After a full dress rehearsal last week, the countdown for the mission commenced at 6.51 am on Sunday and scientists had undertaken various stages of propellant filling to power the rocket ahead of the launch.
Billed as the most complex and prestigious mission ever undertaken by the ISRO since its inception, Chandrayaan-2 would have made India the fourth country to soft-land a rover on the lunar surface after Russia, the United States and China.
Despite the odd hour, enthusiasts of all ages reached the island, off the coast of Andhra Pradesh, some of them travelling long distances on two-wheelers, to witness the moment.
The men, women and children waiting at a special gallery, set up recently by ISRO, left the venue disappointed as the mission did not go as expected.
ISRO had set up the gallery– inaugurated by Chairman K Sivan a few months ago– on the sprawling Sriharikota premises as the number of spectators turning up to witness launches has been increasing over time.
“We do not know what happened but we are disappointed. I hope they rectify whatever the issue is.

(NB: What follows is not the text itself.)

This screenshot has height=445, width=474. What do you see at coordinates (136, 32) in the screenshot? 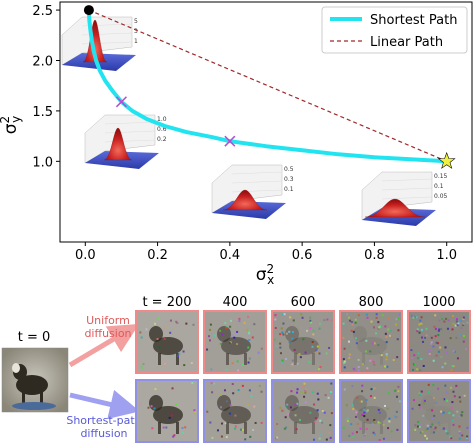
I see `inset-tick-label: 3` at bounding box center [136, 32]. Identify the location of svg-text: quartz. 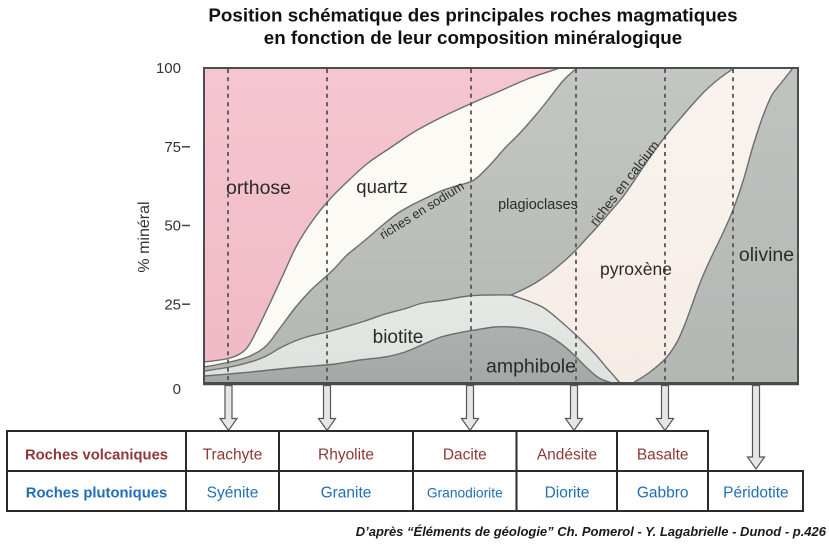
(382, 186).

We will come back again to witness the launch,” said a young boy, holding aloft the tricolour, who had come with his family.
A man standing nearby said it was good scientists had called off the launch when the rocket was still on the ground.
“If it had gone into space and something had happened there, the huge amount of money spent on the mission would have gone to waste,” he said.